Así me di cuenta de qué estaba hecho el carácter de mi hermana, y eso que había pasado más de 20 años conviviendo en la misma casa con ella. Y no exagero. Tan pronto como empezó a manejar, su temperamento se tornó huraño y belicoso. Comenzó a acelerar, poseída por un innecesario afán, empezó a zigzaguear en la calle para pasarse a otros conductores más lentos, no dudó en insultar a paquidérmicos buseros, y a proferir toda clase de insultos cuando rebasaba a impertinentes taxistas que, como ella, zigzagueaban adelante.

Se quejó de la demora de los semáforos en rojo saliendo de la ciudad, le pitó con ira a uno que otro transeúnte que apenas si tuvo tiempo de pasar la cebra, echó cátedra sobre los peligros que entrañan los ciclistas en carretera, a los que no se los llevó por delante de milagro, y subiendo por Las Palmas, renegó hasta el cansancio de que le hubieran dado el pase a “esos malparidos” que se iban por el carril izquierdo en primera, cuando se supone que es el carril de alta velocidad, haciéndole perder fuerza a los que sí manejaban con tal destreza como para subir en tercera, es decir, como alma que lleva el diablo.

En menos de media hora, su mal genio, se tiró en el ánimo festivo de los que queríamos pasear, estrenando carro usado.
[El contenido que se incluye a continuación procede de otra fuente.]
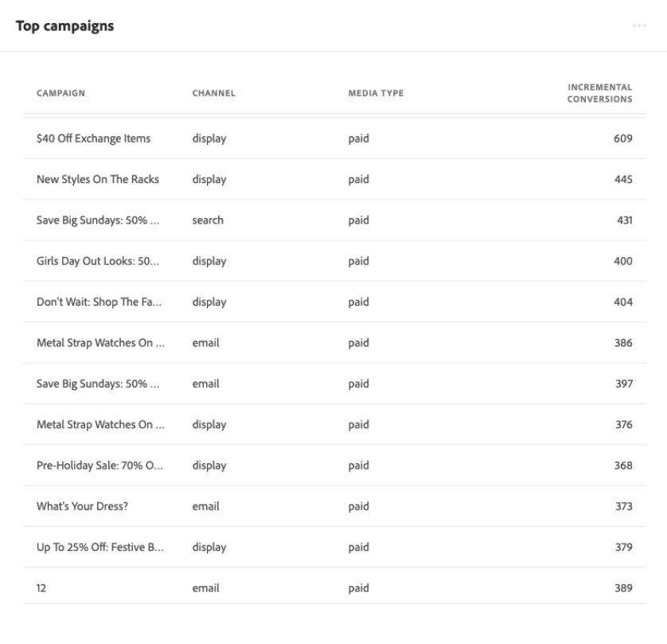Click the Media Type column header
Viewport: 667px width, 644px height.
[376, 94]
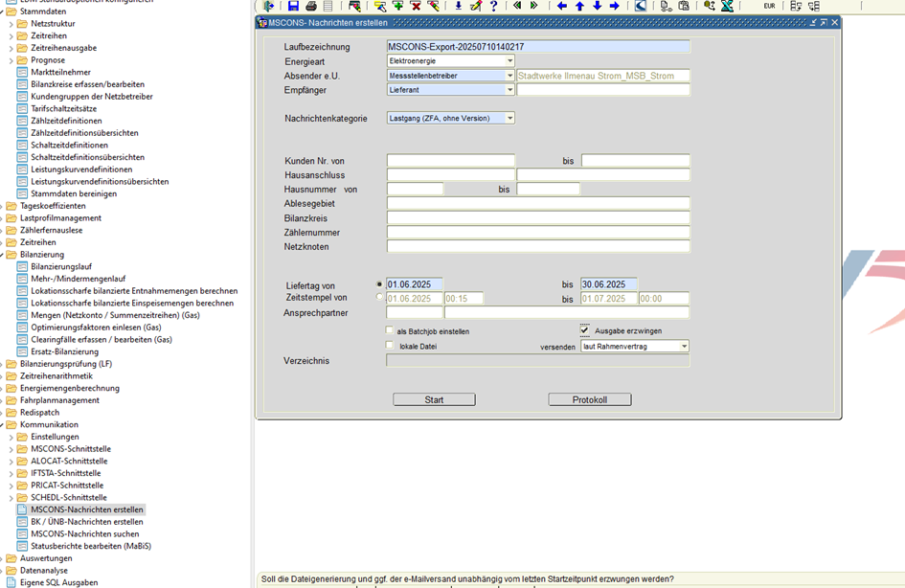Expand the 'versenden' laut Rahmenvertrag dropdown
This screenshot has width=905, height=588.
684,347
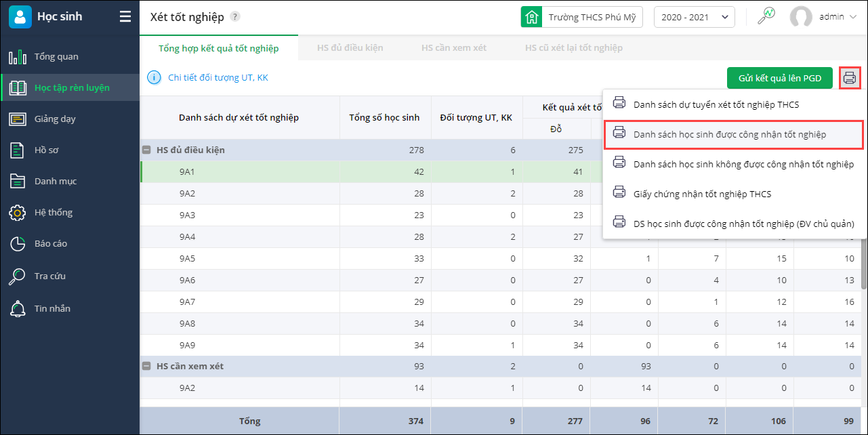Click the help question mark icon
868x435 pixels.
coord(235,17)
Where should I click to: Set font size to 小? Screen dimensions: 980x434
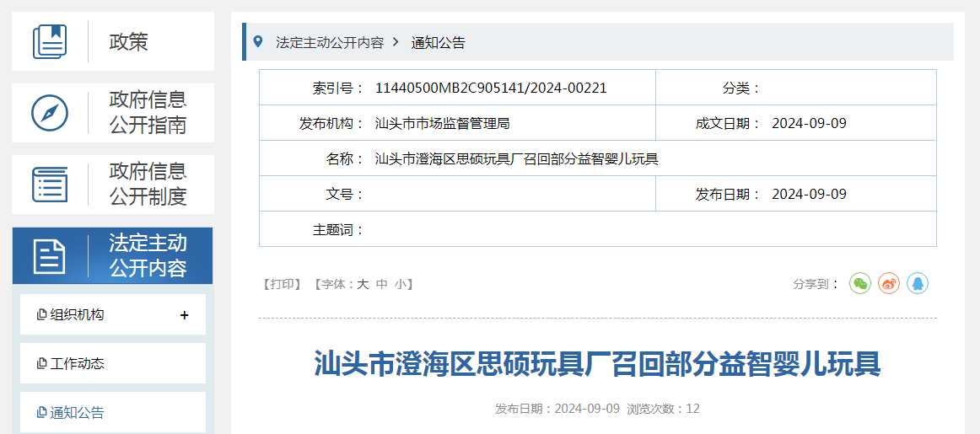click(x=400, y=285)
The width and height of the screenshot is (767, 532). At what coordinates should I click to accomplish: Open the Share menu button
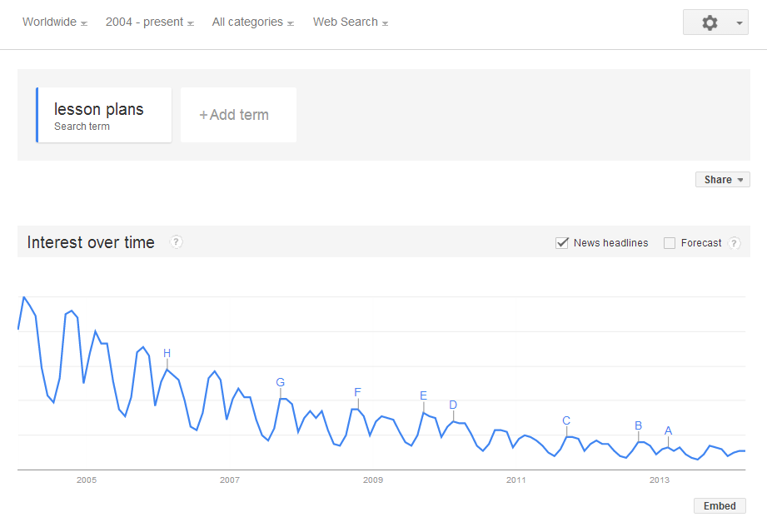[722, 180]
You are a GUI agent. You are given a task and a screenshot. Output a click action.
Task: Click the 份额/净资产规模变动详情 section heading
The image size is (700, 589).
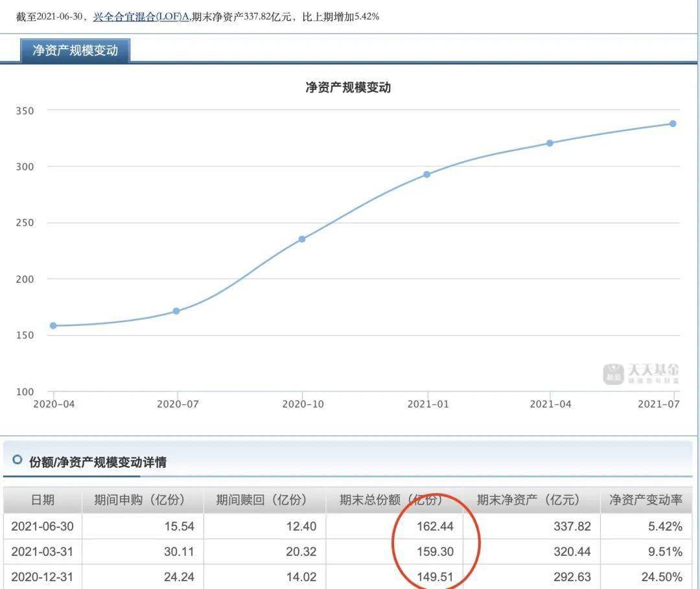click(98, 462)
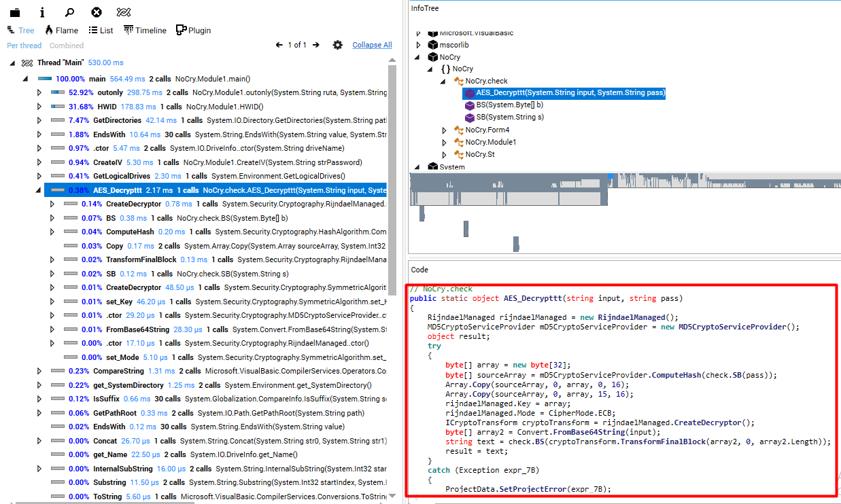Open the info icon in top toolbar
Viewport: 841px width, 504px height.
click(42, 12)
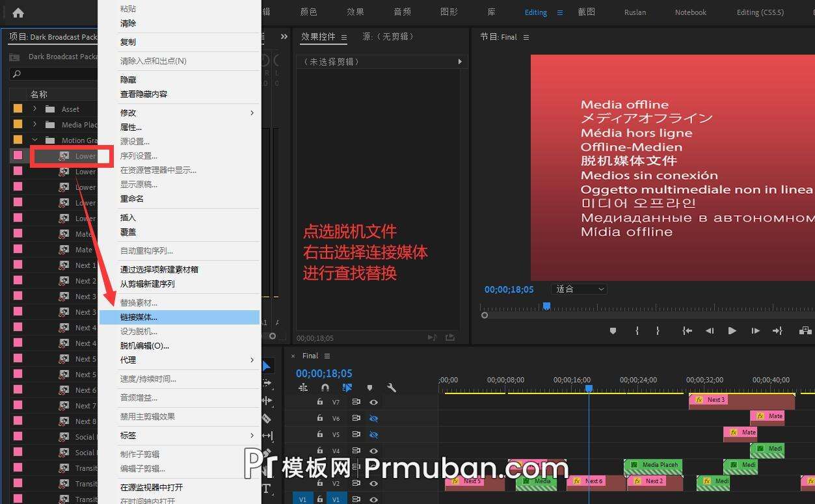Open the 适合 zoom level dropdown

pyautogui.click(x=578, y=289)
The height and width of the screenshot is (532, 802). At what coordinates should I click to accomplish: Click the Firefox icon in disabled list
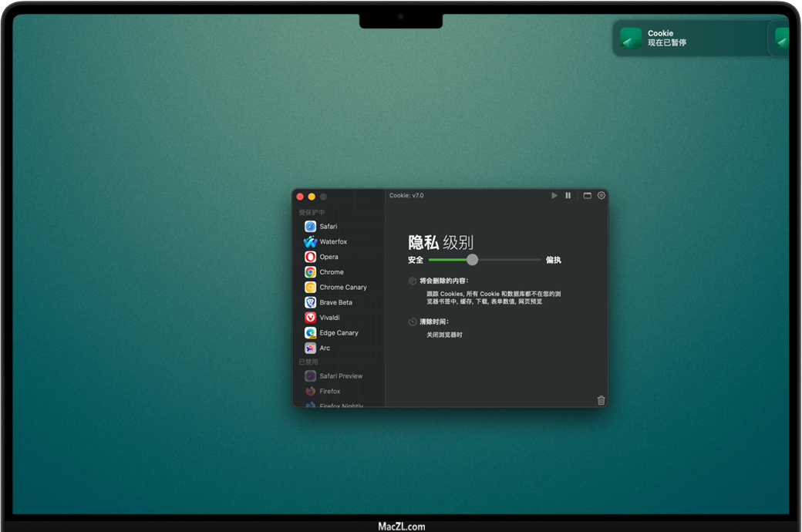coord(310,392)
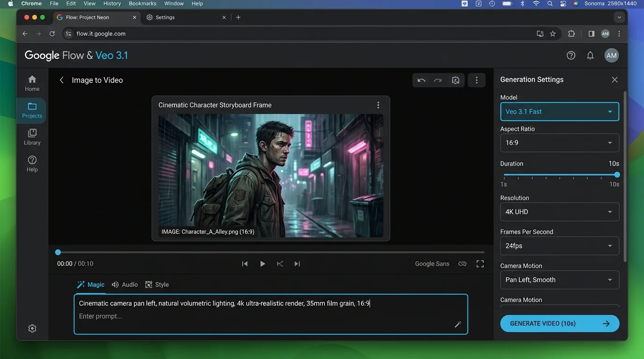Expand the Model dropdown Veo 3.1 Fast

click(559, 112)
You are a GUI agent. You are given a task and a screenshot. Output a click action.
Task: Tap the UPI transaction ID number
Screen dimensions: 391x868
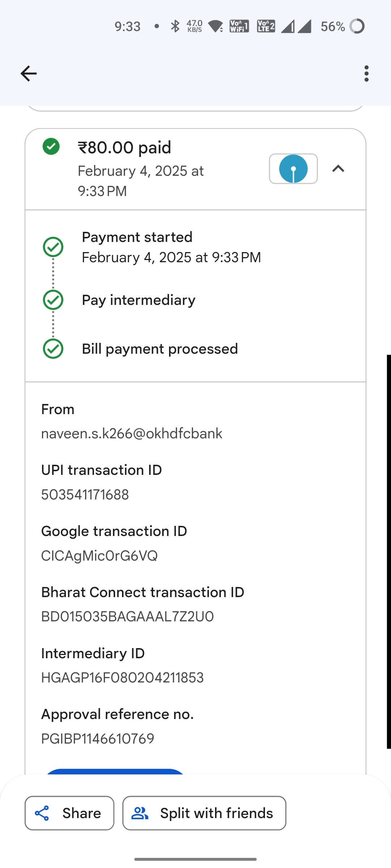85,495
Y no veíamos la hora de llegar al primer estadero para no tenernos que aguantar más su mala leche por todo… y ni eso bastó, porque después de un tener que aguantar una perorata suya de 15 minutos contra un camionero que “no avanzaba ni dejaba avanzar”, nos vinagró hasta el apetito.

Tras ser víctima de aquel “delicioso” viaje, entendí que no era que Marcela hubiera cambiado, sino que todo lo peor de su ser salía a relucir cuando manejaba. Y por eso, para evitar aquel irritable estado me prometí no comprar carro todavía.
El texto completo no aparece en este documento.